== Segment start ==

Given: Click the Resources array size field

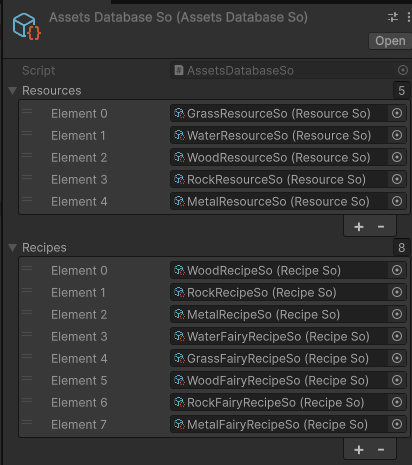Looking at the screenshot, I should click(x=402, y=90).
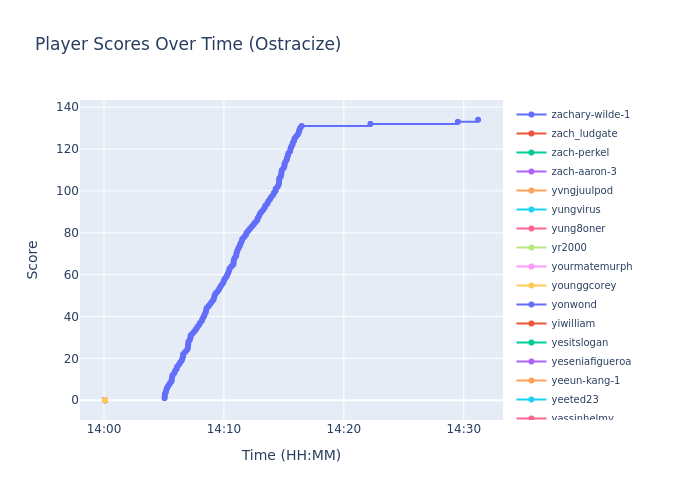
Task: Click the yung8oner pink legend marker
Action: point(531,229)
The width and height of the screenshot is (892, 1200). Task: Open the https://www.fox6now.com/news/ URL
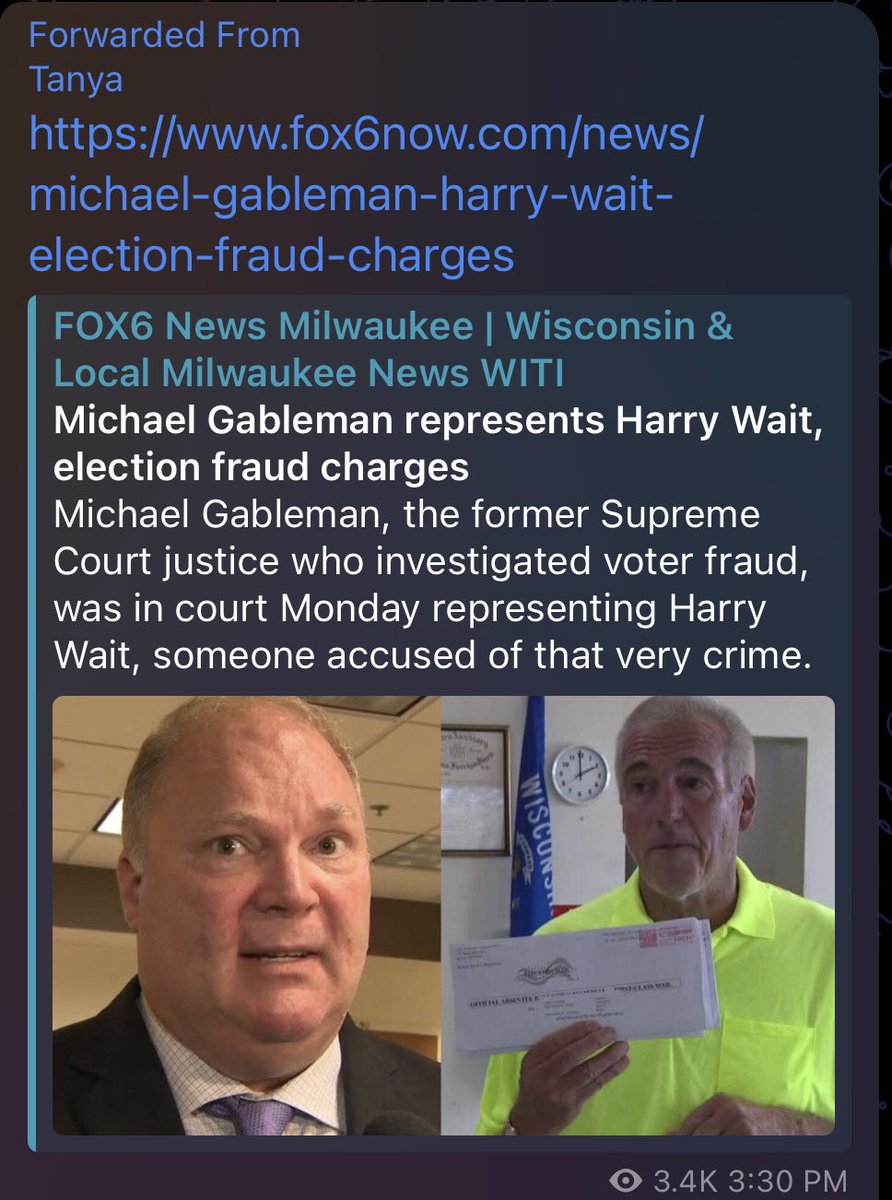[x=366, y=134]
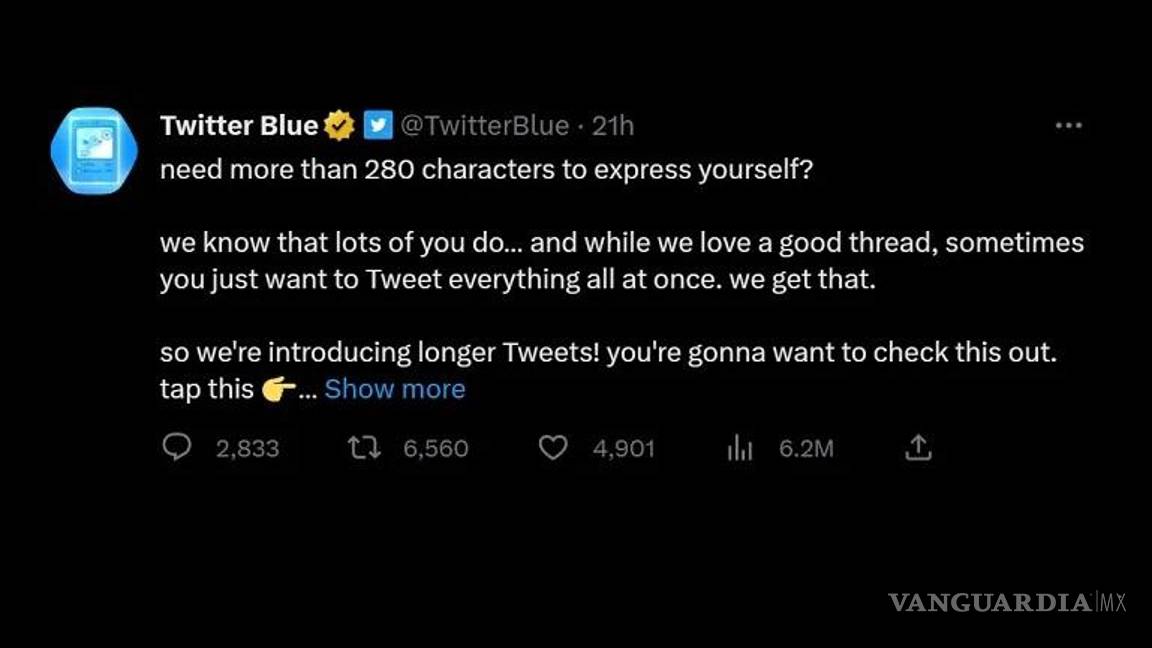Image resolution: width=1152 pixels, height=648 pixels.
Task: Click the share upload arrow icon
Action: pyautogui.click(x=918, y=448)
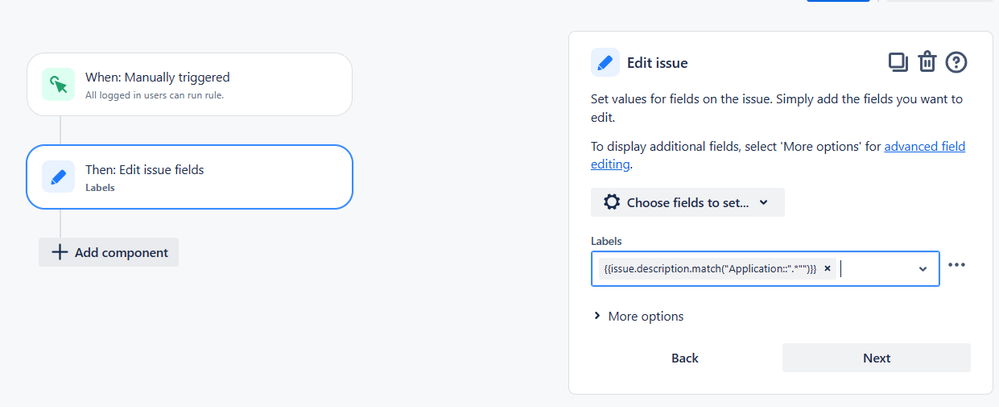The height and width of the screenshot is (407, 999).
Task: Open the advanced field editing link
Action: [x=925, y=146]
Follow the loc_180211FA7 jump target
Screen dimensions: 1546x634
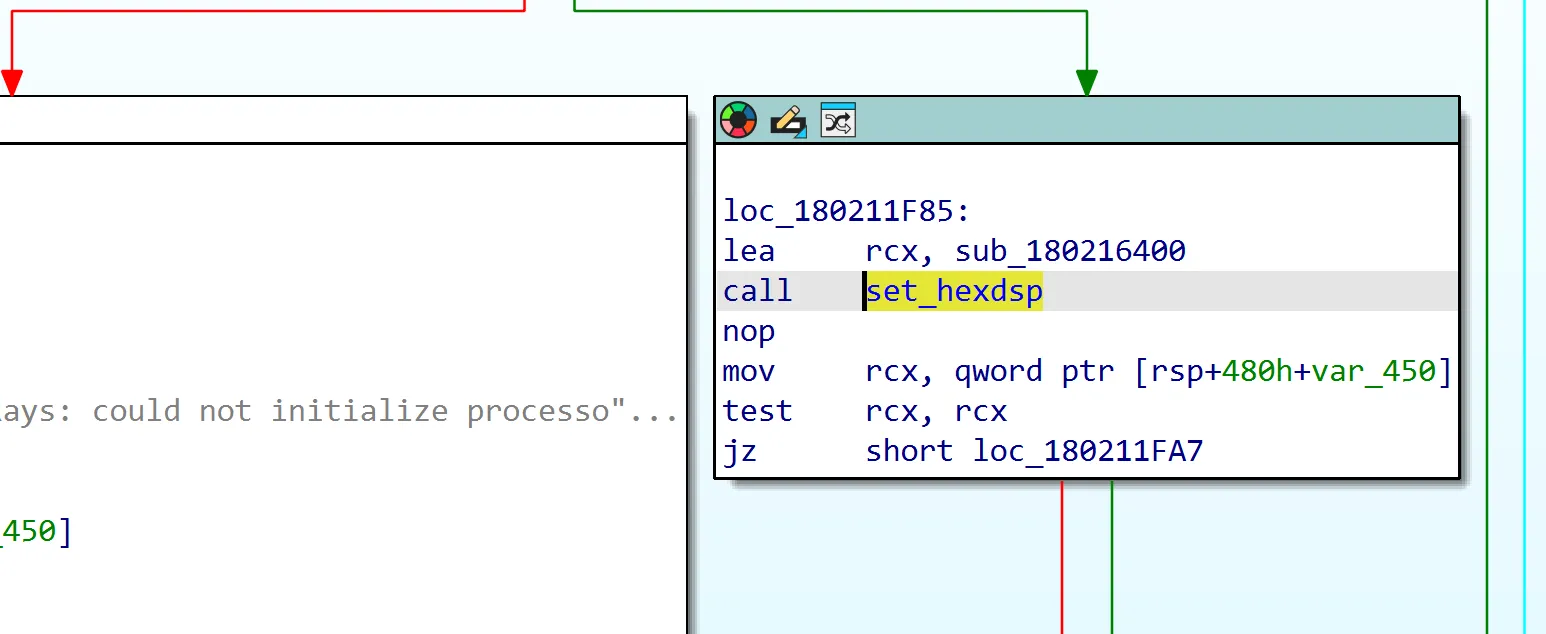pos(1088,451)
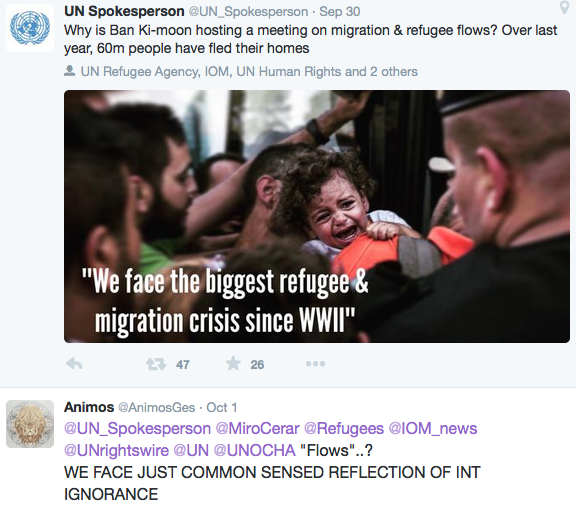Viewport: 576px width, 509px height.
Task: Open the @IOM_news mention
Action: click(433, 429)
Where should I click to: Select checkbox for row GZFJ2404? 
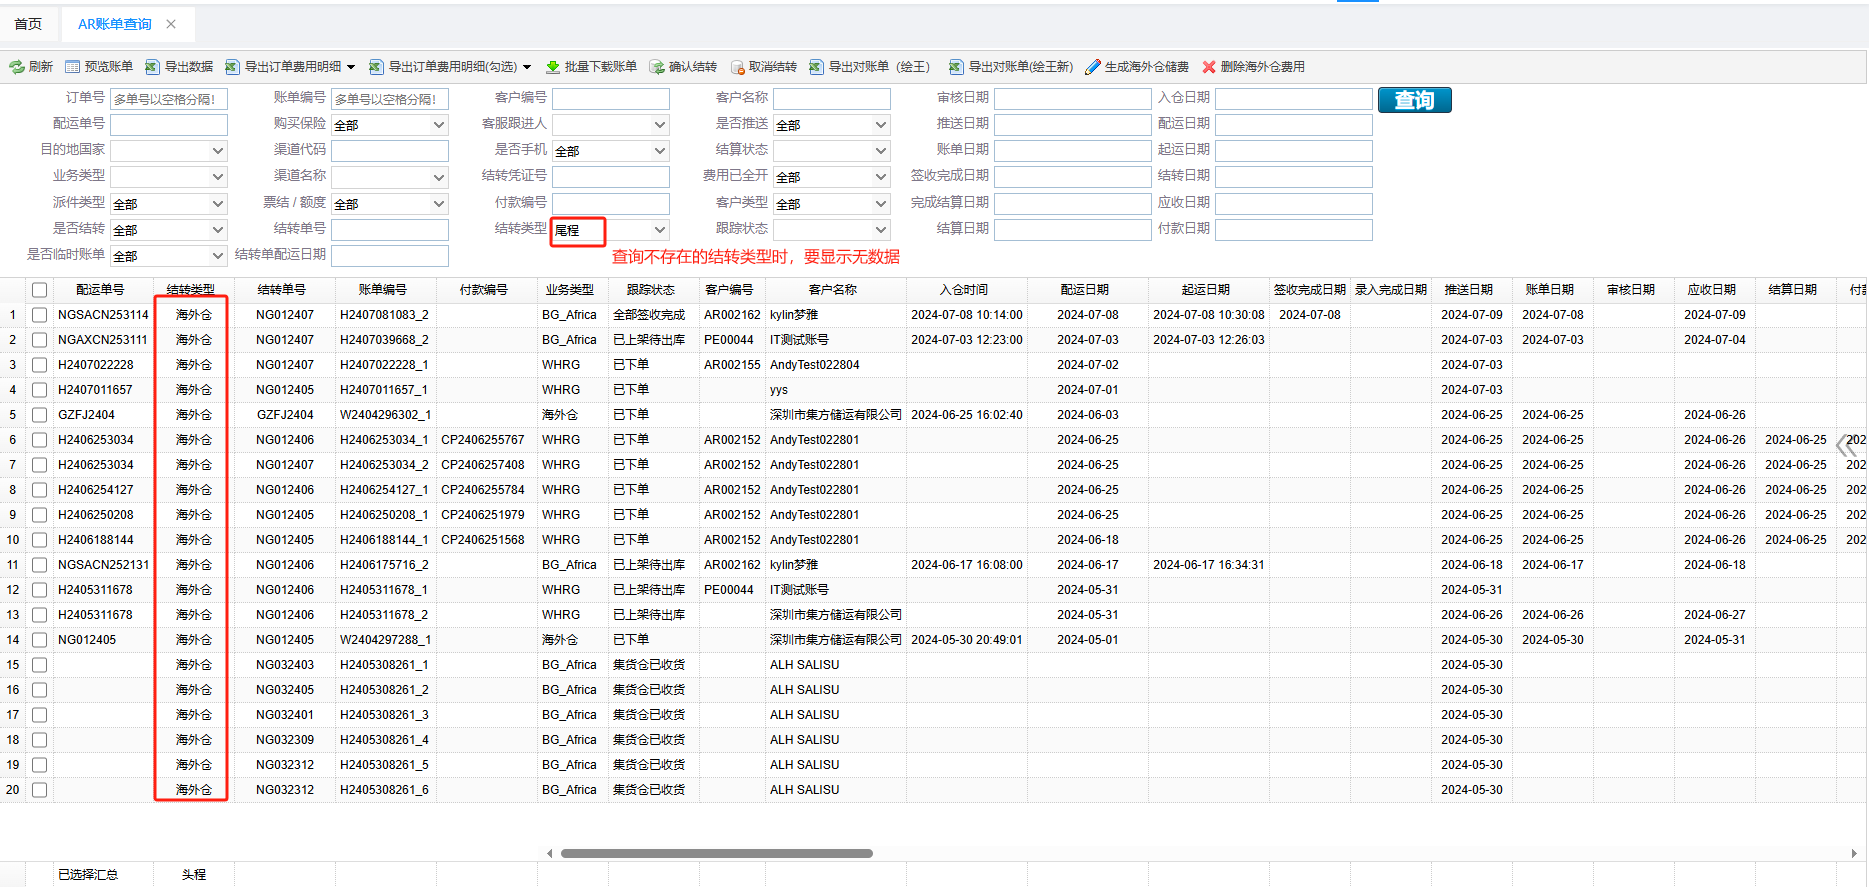39,415
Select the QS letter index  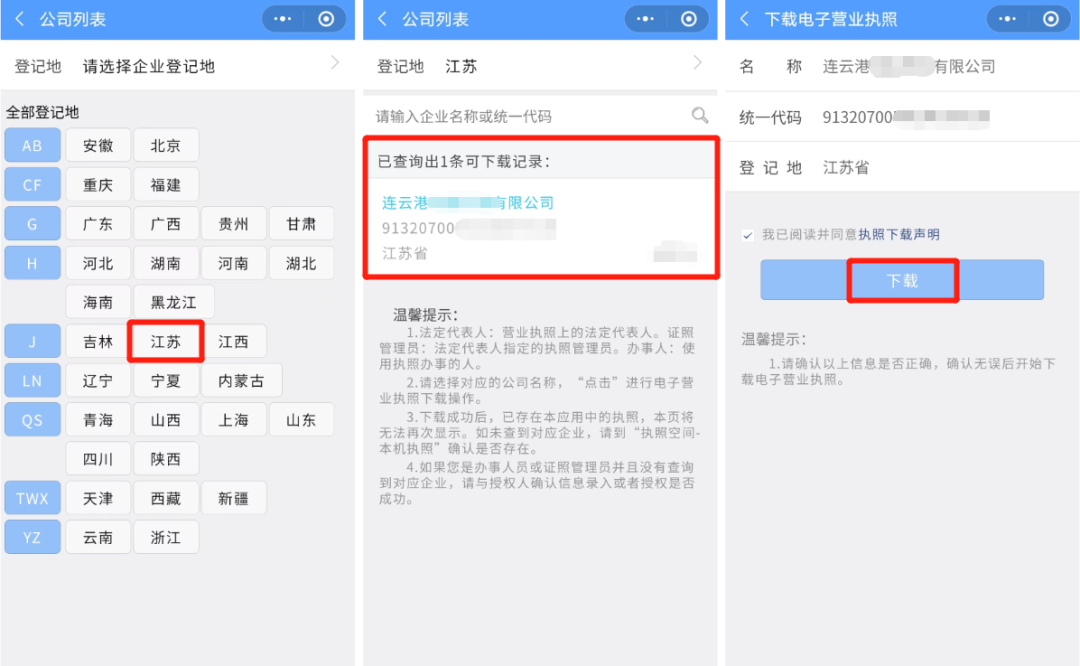[x=32, y=420]

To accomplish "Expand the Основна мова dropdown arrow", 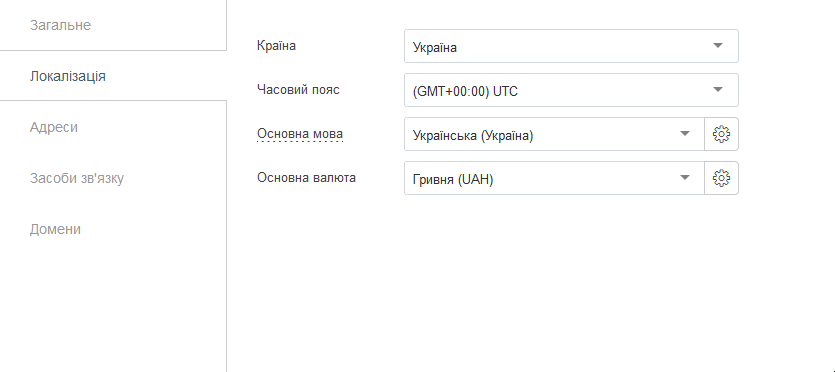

== Segment end ==

* What you are asked to do:
Your task is to return the lines above, from the first one up to and including the line containing "Follow the loc_180211FA7 jump target", minus any pictures.

* Reply:
Given: Click the Resources array size field

Looking at the screenshot, I should click(x=402, y=90).
Task: Click the yung8oner pink legend marker
Action: point(531,229)
The width and height of the screenshot is (892, 1200). Task: Open the https://www.fox6now.com/news/ URL
[x=366, y=134]
Image resolution: width=1152 pixels, height=648 pixels.
Task: Click the share upload arrow icon
Action: pyautogui.click(x=918, y=448)
The height and width of the screenshot is (407, 999).
Task: Open the advanced field editing link
Action: [x=925, y=146]
Follow the loc_180211FA7 jump target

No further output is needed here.